В прошлый раз я забыла вложить в письмо стихи Ларисы Нестроевой, которые прислала Маша Снегова мне из Праги. Вот если бы эти звуковые (смысловые) волны перевести в световые (цветовые) — что за праздник получился бы на холсте. Да куда мне! Не по Сеньке шапка!

Говорят, Нестроева скоро приезжает в Париж. Пойду на ее вечер и постараюсь — мечтаю — познакомиться с ней.

Как твои материальные дела? Как здоровье? Как живется в Москве? Здесь цены на все поднимаются. Куда думаешь поехать на святки? Уж не в Петроград ли? Если — да, не забудь навестить наши места — Михайловский сад, набережную у сфинксов.

Почему ты не рассказал мне о своем горском мальчике? Ты ведь знаешь, что мне дорого все, что связано с тобой. Впрочем, у нас не было времени. История — удивительная. Тебе, должно быть, покажется странным, что я ревную тебя к нему? К Наде Медведевой — нет, а к нему — да. Мы с тобой в чем-то стали теперь неравны. Пришли мне его фотографию.

Последние дни в Мениле было у меня огорчение: ежика, твоего крестника, не уберегла. Георгий сердился, когда он гулко бегал по ночам, постукивая лапками, а мне сладко думать о тебе. Ушел, точно знал, что мы уезжаем и все равно скоро придется расстаться.

Кажется, мы с тобой еще никогда не переписывались до востребования? Так вот: пиши-ка мне Poste Restante, Bureau, 102, Boulev. Pasteur.

ГЛАВА СЕДЬМАЯ

17.VIII.1926.

Милый друг, мы в Бонифачо, на Корсике, — вне времени и пространства. Дожили до того, что остается, кажется, сделаться чемпионами мира по плаванию: морем до Марселя, а оттуда — по шпалам. Или — что вероятнее — придется оставить Георгия заложником (в лавочке — долги), а самой ехать в Париж раздобывать деньгу. Не хочется смертельно. Я работаю, захлебываясь, уговаривая себя не спешить, передохнуть. Точно сам св. Пафнутий (покровитель художников) ткнул меня в то, что я давно должна была увидеть, понять, написать. Что-то вдруг открылось, распахнулось во мне. Объяснить это сейчас невозможно. Может быть, потом, когда остановлюсь, оглянусь.

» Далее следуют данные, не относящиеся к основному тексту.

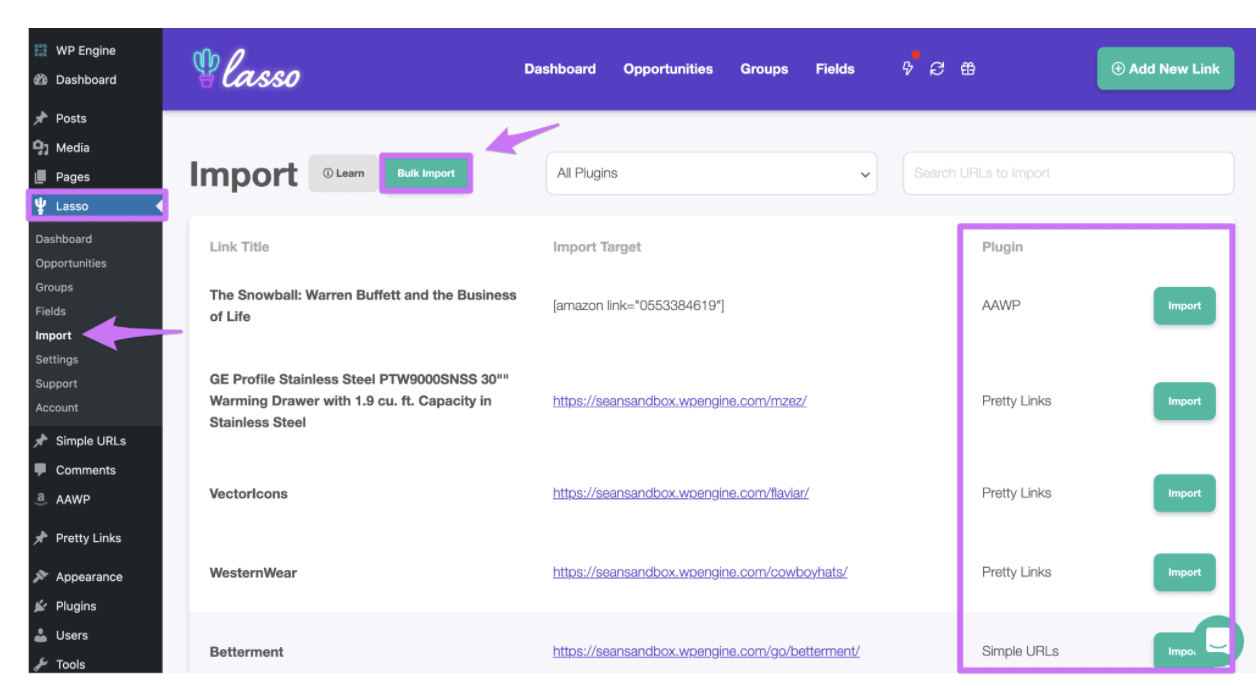Import the AAWP Snowball book link

coord(1184,306)
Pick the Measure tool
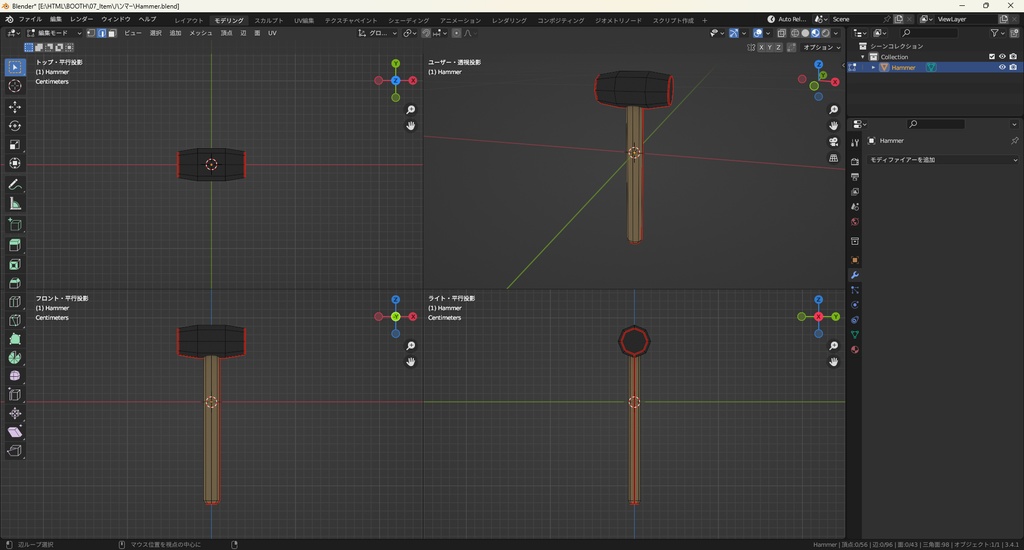The image size is (1024, 550). [x=15, y=204]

Бонифачо — городок удивительный. Живут здесь люди, для которых именно это важнее всего, то есть что они — люди. А что они — рыбаки, виноделы, кожевники — тоже, разумеется, важно, но не так, поменьше. Между собою все они — родственники. Работать им некогда — то крестины, то похороны, то свадьбы. Праздников — немного меньше, чем дней в году. Называют они себя: «рантье без ренты», — с юмором, который понимают и ценят. Женщины носят красивые красные кувшины на головах, не придерживая — по-итальянски. Носят грациозно — откинутость стана придает им гордую осанку. Многие в трауре: по близким родственникам здесь ходят в трауре пять-шесть лет. Впрочем, и национальный костюм у них — черного цвета. Много хорошеньких, но нравы очень строгие, по-своему домостроевские. Если девушка просватана, а жених скрылся — кончено! Никогда и никто ее не возьмет. Но стоит ему показаться на горизонте — женят насильно или убьют.